** Task instructions **
Find all the lines in the material below with the word "agent", and copy them.
Information given below:
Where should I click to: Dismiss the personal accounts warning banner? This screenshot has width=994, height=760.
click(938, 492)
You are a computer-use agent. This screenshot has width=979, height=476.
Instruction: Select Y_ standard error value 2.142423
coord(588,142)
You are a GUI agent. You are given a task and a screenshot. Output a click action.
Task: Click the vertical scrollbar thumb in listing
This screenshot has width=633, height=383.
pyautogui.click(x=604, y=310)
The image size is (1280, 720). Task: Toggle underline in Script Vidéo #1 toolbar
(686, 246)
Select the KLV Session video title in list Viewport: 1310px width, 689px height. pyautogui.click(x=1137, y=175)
End of Information given.
** Response below **
You are a computer-use agent. This screenshot has width=979, height=476.
You are a GUI agent. You are given a task and a screenshot. Output a click action.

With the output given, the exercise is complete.